++++ Source excerpt ++++
Unquestionably the directors of Andes Inc. could have removed from the Agricultural Trust & Savings Company the deposit remaining there; or the trust company could have immediately applied the deposit of Andes Inc. to the notes. The agreement was one of cooperation and the trust company seems to have received its proper dividend as a creditor of Andes Inc.

By entering into the agreement, the trust company surrendered its right to set off the deposit against the notes. Parties having a legal capacity to contract have a right to make such stipulations as they see fit, provided they do not contravene the law; and such stipulations are to be faithfully observed by the contracting parties. Where funds have been deposited for a special purpose, wih notice to the receiver of the deposits, the receiver of the deposits cannot refuse to apply the funds to the object for which the funds were deposited on the ground that a debt is due to the receiver of the deposits from the depositor of the funds. In the instant case Andes Inc. had deposited the funds in the [118]*118trust company for the special purpose of distribution among the creditors of Andes Inc. The trust company had notice of this fact and, at this time, cannot refuse the right of Andes Inc. to a dividend on the deposit, on the ground that Andes Inc. is indebted to the trust company: Bank of the United States v. Macalester, 9 Pa. 475, 483.
++++ Provided data ++++
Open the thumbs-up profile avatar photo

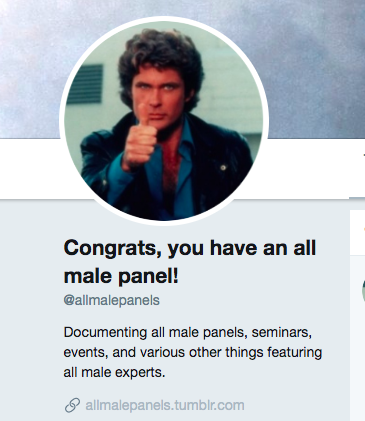point(164,121)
++++
[Problem] Repeat the part of the Andes Inc. deposit passage that opens with "Unquestionably the directors" and closes with "creditor of Andes Inc.", swapping "directors" for "officers". Work only from the passage on the Andes Inc. deposit.

[Answer for this exercise]
Unquestionably the officers of Andes Inc. could have removed from the Agricultural Trust & Savings Company the deposit remaining there; or the trust company could have immediately applied the deposit of Andes Inc. to the notes. The agreement was one of cooperation and the trust company seems to have received its proper dividend as a creditor of Andes Inc.